Pedicure Patriotism

So I had a patriotic moment the other day. I feel this needs marking or noting in some way, as it’s not very often I feel patriotic, at least in the traditional sense.

I’ve become quite a critic of the U.S. in recent years as I’ve learned more about politics and the horrible things people do to each other in the name of money and power. And I still am, trust me. But I was getting a pedicure the other day, (not something I do very often, but a long-ago boyfriend gave me a foot complex, so what’s a girl to do?) and I was suddenly overwhelmed with gratitude for my surroundings.

I was sitting in a spa chair, a smiling woman at my feet making them as pretty as they can be, making my ugly toes soft and colorful with a shade of deep orange. I had just bought “Reading Lolita in Tehran” the previous weekend, and since I had it in the car, I started reading it there while I waited. I don’t know if you know anything about this book, but it’s a memoir of a woman who spent a day a week for two years meeting secretly with a group of women in Tehran, Iran to read Western classics with them, books forbidden under the Islamic Republic for various reasons. I got about a chapter into it, and I was reminded of all the people in the world, such as in Iran and China, who are deprived of so much information by their governments. I was reminded that women in Iran cannot wear makeup, and showing their bare feet in public, as I was doing (especially being a single woman traveling outside my home alone), is pretty much out of the question.

I was sitting there, digesting these thoughts, and an extremely effeminate man walked in to get his nails done. He was wearing heeled shoes, jeans, a tucked-in, long-sleeved black shirt, and he had synthetic, French-manicured nails, earrings, and shoulder-length hair slicked back and curled under. It was obvious that he was a regular, as one of the women walked up and hugged him, and he sat down at her table and asked her how she’d been. As they chatted, I was reminded that in Iran, gay people are simply not recognized. They don’t have gay people in Iran, Ahmadinejad says. If someone is caught conducting homosexual activity, they’re pretty much either beaten or killed, as far as I understand. I thought wow, how great is it that I can sit here and have my toes out being beautified in public, and so can this gay man. He doesn’t have to hide his nature, his behavior, and he can broadcast it as loudly as he likes with his French manicure. Vanity and sexual freedom are legal here.

Then a fire engine drove by on its way to an accident down the road, and I was reminded of the government employees that come to our aid when we’re in trouble. I make training materials for firefighters for a living, so I’m reminded of them on a daily basis, but in this context, I was feeling pretty proud of our country and its system of protections.

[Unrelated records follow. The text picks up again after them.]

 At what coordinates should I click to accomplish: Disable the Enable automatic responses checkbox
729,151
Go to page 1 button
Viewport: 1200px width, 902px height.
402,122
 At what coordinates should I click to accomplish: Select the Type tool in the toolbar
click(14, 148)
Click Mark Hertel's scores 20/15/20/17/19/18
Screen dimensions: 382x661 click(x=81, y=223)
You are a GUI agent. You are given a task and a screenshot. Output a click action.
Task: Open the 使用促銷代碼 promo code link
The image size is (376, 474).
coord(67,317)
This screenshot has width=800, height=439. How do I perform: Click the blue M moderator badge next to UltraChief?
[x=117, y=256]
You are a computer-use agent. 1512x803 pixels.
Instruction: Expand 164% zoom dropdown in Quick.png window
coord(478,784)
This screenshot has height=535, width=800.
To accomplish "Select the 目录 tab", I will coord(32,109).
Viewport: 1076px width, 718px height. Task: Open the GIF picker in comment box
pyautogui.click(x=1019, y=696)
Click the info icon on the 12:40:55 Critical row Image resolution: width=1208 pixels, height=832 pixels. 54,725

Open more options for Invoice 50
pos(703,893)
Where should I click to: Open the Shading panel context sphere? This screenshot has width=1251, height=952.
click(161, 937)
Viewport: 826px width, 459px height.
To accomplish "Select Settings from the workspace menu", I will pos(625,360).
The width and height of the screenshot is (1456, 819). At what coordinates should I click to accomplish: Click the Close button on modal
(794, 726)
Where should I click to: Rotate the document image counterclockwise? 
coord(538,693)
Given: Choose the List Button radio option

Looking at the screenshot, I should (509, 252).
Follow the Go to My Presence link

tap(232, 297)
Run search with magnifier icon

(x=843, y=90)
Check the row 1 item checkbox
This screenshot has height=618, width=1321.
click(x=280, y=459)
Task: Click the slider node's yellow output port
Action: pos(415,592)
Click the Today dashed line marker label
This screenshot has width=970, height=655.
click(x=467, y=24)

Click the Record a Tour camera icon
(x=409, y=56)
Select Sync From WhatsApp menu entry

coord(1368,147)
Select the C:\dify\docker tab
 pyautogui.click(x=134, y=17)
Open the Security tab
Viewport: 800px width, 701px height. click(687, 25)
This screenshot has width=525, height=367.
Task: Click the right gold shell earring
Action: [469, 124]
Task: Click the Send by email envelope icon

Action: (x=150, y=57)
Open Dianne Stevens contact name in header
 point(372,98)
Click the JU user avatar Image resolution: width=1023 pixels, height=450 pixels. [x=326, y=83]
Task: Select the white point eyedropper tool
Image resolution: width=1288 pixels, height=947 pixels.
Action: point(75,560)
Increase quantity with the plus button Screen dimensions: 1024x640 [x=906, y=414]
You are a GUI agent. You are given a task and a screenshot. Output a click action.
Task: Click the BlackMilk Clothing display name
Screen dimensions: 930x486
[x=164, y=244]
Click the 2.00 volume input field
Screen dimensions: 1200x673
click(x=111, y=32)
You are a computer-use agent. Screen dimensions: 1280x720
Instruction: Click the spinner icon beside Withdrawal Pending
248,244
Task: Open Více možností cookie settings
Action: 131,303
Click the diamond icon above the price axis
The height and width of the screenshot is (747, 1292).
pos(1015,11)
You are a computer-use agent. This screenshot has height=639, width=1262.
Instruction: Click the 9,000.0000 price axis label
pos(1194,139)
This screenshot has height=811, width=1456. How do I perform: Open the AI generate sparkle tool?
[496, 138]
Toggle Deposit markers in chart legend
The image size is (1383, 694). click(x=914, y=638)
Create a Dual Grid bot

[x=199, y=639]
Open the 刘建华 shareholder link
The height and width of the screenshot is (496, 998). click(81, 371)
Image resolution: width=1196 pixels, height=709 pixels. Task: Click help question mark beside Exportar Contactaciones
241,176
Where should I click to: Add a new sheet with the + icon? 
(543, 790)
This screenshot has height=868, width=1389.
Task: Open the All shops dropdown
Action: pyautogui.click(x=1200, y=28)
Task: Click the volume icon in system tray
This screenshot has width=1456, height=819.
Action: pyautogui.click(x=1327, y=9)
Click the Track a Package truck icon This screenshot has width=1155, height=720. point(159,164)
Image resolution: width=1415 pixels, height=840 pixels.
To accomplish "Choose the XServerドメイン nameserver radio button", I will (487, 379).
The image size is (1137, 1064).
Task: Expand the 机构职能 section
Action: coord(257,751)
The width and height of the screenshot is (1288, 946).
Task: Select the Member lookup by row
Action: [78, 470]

Then I looked across the street and saw a Japanese restaurant, and I was thankful for our system of immigration, with all its flaws. We may have a wildly imperfect way of carrying it out, but I love living someplace where everyone is different, where everyone’s family has a different story that spans countries and continents and cuisines.

Next to the restaurant was a car stereo store. Common, I know, but most of the listening I do in the car is to NPR. And I thought my goodness, how lucky we are to have a legal radio station that is partially funded by the government that allows such a diversity of content. People are allowed to say bad things about the United States, about President Bush, about our system of government. I’ve got a friend living in China right now, and the limitation of information is so severe there that we had to work out a code before she left so we could keep each other informed of danger, riots, government-censored information or anything to do with God or churches. It’s real, and it happens every day to people all over the world, and the account of this secret book club in Tehran reminded me of that.

I know that this country has SEVERE problems right now, and I’m horrified by the erosion of citizens’ rights that has gone on under the Bush administration. We are by no means perfect, or as good as we could be, but we have the fundamental freedoms of speech and religion. We don’t always use them to the fullest, but they are ours, fundamentally. And I’m always aware of this, but sometimes I’m so overwhelmed by the negative aspects of democracy that I forget that we really have it so great here. I wouldn’t consider myself a vain person, really, but I’m so thankful for my pedicure and what it means about my country, and I left the salon feeling just the tiniest bit patriotic. It was a refreshing change.